CodeDocs Vault

Key Abstractions & Design Patterns

1. Channel Interface — Plugin Architecture

File: src/types.ts:83-94

export interface Channel {
  name: string;
  connect(): Promise<void>;
  sendMessage(jid: string, text: string): Promise<void>;
  isConnected(): boolean;
  ownsJid(jid: string): boolean;
  disconnect(): Promise<void>;
  setTyping?(jid: string, isTyping: boolean): Promise<void>;
  syncGroups?(force: boolean): Promise<void>;
}

Pattern: Self-registering Plugin Registry

// src/channels/registry.ts:16
const registry = new Map<string, ChannelFactory>();
 
export function registerChannel(name: string, factory: ChannelFactory): void {
  registry.set(name, factory);
}

Channels register themselves at import time. The barrel import in src/channels/index.ts triggers registration for all installed channels. The factory returns Channel | null — null when credentials are missing, allowing graceful degradation.

Why this matters for your framework: This is a clean, zero-config plugin system. Adding a new channel requires:

  1. Implementing the Channel interface
  2. Calling registerChannel() at module scope
  3. Adding the import to the barrel file

No configuration file, no plugin manifest, no dynamic require. The factory's null-return pattern handles optional channels without try/catch or feature flags.

2. GroupQueue — Per-entity Concurrency Controller

File: src/group-queue.ts

The GroupQueue manages the fundamental constraint: only one container per group at a time, with a global cap.
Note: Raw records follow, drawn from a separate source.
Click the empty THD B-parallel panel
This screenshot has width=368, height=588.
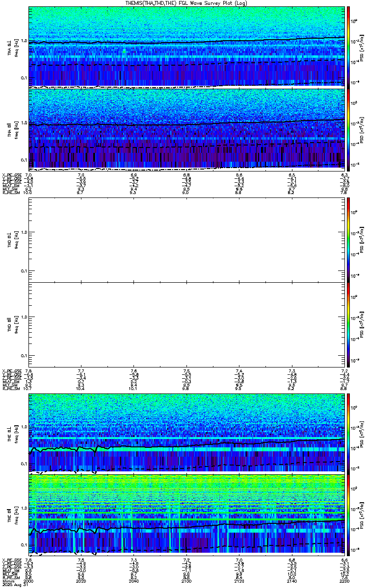[186, 324]
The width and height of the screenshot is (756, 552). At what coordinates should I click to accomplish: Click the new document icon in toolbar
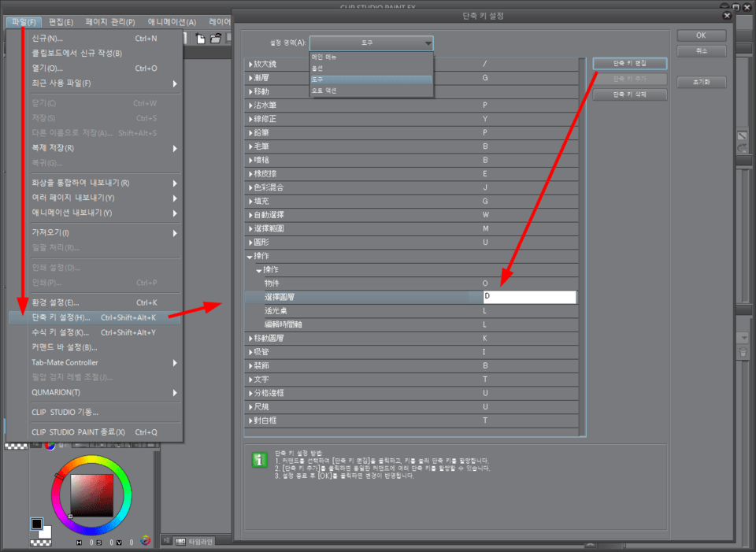click(201, 39)
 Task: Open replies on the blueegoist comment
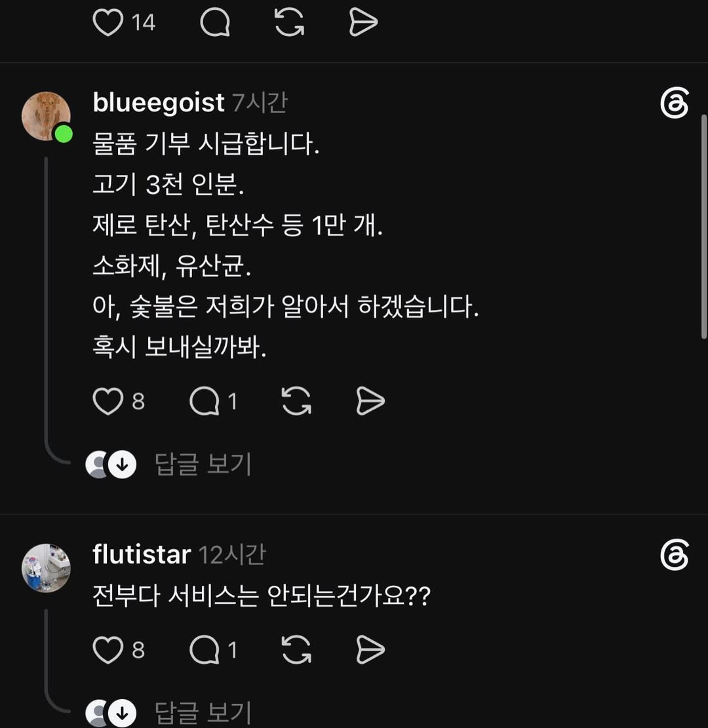[x=205, y=401]

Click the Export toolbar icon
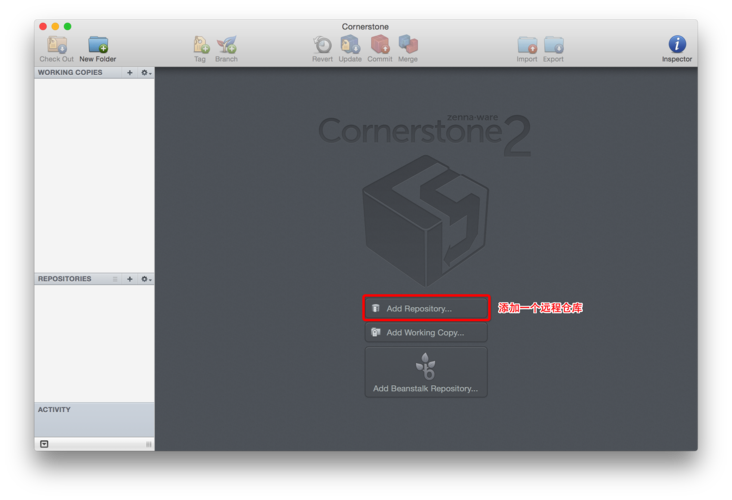click(x=553, y=45)
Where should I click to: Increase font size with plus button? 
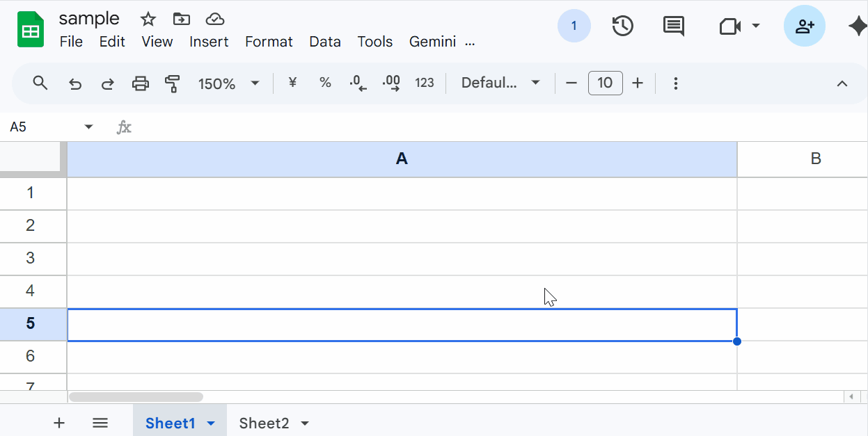click(x=638, y=83)
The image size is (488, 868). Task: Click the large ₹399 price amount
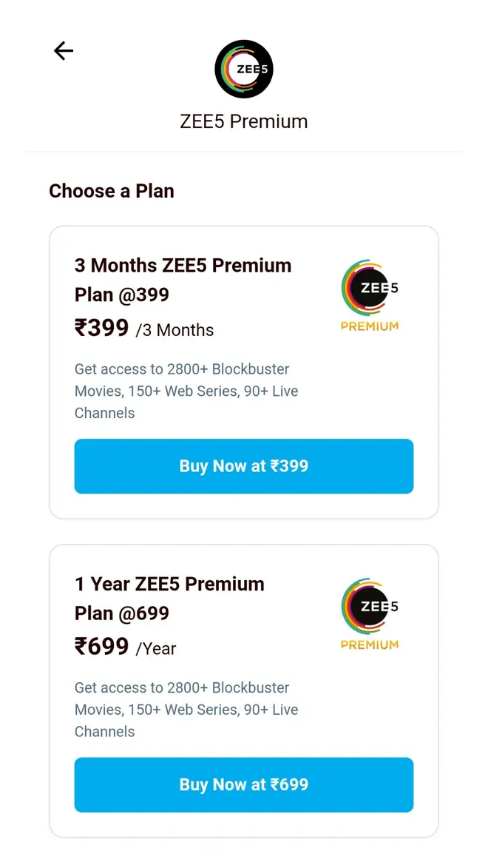102,328
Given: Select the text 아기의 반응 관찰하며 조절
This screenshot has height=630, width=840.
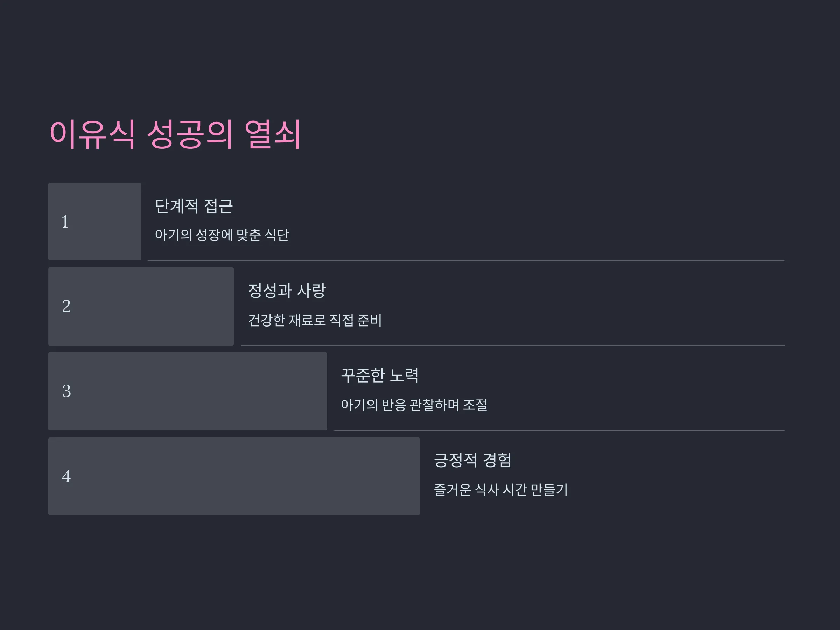Looking at the screenshot, I should [414, 405].
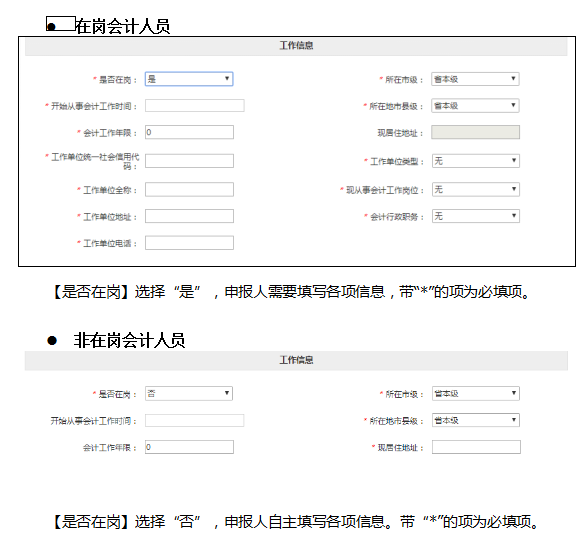Open the 是否在岗 dropdown set to 是
This screenshot has width=584, height=549.
(189, 79)
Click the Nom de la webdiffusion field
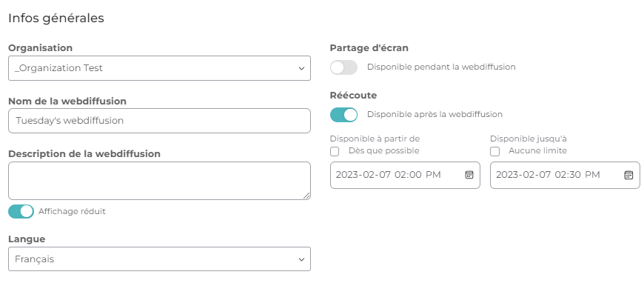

Pattern: State Machine per Entity + Global Semaphore

interface GroupState {
  active: boolean;           // Container currently running
  idleWaiting: boolean;      // Container finished work, waiting for IPC
  isTaskContainer: boolean;  // Running a scheduled task (can't accept piped messages)
  runningTaskId: string | null;
  pendingMessages: boolean;  // Messages queued while container was active
  pendingTasks: QueuedTask[];
  process: ChildProcess | null;
  containerName: string | null;
  groupFolder: string | null;
  retryCount: number;
}

Key behaviors:

Why this matters: This is a sophisticated work scheduler that handles the real-world complexity of multi-group messaging — messages arrive continuously, containers take minutes to respond, and you need both fairness across groups and efficiency within a group.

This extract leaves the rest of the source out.